What you have to do: According to the message about compare-and-swap, what does ARM use for CAS?

Text passage:
****************************************

> I've never heard of failed CAS being cheaper
I'm referring to this old (but good) article: 
https://blogs.oracle.com/dave/biased-locking-in-hotspot

Il giorno sabato 14 settembre 2019 21:41:56 UTC+2, Vitaly Davidovich ha 
scritto:
>
> On x86, I’ve never heard of failed CAS being cheaper.  In theory, cache 
> snooping can inform the core whether it’s xchg would succeed without going 
> through the RFO dance.  But, to perform the actual xchg it would need 
> ownership regardless (if not already owned/exclusive).
>
> Sharing ordinary mutable memory isn’t scalable, forget locks :) Just doing 
> plain loads/stores of shared memory will kill scalability (and perf) due to 
> cache coherence traffic.
>
> ARM uses LL/SC for CAS, and is much more susceptible to failures (eg even 
> if the value is expected, if the line has been refreshed after the LL part, 
> it fails).  But, I’m not overly familiar with ARM internals/mechanics.

****************************************

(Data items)
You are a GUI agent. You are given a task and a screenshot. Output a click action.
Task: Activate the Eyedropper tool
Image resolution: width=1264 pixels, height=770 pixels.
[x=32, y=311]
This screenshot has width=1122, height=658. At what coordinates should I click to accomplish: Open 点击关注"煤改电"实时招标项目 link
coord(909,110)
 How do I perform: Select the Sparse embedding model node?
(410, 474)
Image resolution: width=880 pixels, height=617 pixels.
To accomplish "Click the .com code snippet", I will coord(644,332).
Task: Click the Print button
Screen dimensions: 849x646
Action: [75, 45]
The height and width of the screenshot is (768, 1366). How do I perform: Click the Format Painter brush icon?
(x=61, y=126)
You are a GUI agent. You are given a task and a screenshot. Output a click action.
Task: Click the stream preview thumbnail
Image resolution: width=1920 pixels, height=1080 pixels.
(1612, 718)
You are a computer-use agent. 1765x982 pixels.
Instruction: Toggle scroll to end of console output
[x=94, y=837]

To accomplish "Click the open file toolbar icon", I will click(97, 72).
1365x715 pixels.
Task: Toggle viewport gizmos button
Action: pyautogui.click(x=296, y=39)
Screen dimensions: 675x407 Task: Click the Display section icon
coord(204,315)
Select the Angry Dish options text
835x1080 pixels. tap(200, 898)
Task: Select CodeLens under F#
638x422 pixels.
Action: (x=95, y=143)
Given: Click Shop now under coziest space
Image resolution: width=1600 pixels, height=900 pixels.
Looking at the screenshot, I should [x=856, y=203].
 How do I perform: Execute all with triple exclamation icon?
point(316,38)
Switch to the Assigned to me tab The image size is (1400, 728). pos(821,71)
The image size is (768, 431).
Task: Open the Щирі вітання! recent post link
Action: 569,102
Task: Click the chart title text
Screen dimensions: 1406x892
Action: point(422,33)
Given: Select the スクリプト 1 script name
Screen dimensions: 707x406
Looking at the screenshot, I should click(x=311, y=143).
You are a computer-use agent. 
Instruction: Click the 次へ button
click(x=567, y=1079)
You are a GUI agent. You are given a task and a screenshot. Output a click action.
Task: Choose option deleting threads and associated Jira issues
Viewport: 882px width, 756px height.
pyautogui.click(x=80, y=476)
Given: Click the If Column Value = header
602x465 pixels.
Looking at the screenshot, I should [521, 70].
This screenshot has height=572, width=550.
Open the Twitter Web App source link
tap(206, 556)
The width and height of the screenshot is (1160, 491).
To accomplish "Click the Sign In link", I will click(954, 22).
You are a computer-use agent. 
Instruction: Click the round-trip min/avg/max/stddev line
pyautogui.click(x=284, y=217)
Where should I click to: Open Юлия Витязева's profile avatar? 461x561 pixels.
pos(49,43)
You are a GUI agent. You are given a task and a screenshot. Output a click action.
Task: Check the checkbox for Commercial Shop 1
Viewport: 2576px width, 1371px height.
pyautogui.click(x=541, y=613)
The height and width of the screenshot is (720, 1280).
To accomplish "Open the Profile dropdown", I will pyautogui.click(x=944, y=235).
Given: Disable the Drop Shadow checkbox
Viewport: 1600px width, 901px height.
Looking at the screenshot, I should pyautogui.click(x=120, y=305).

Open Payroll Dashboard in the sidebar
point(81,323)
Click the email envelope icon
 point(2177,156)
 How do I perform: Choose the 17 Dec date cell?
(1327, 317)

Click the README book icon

****************************************

Task output: ARM uses LL/SC for CAS.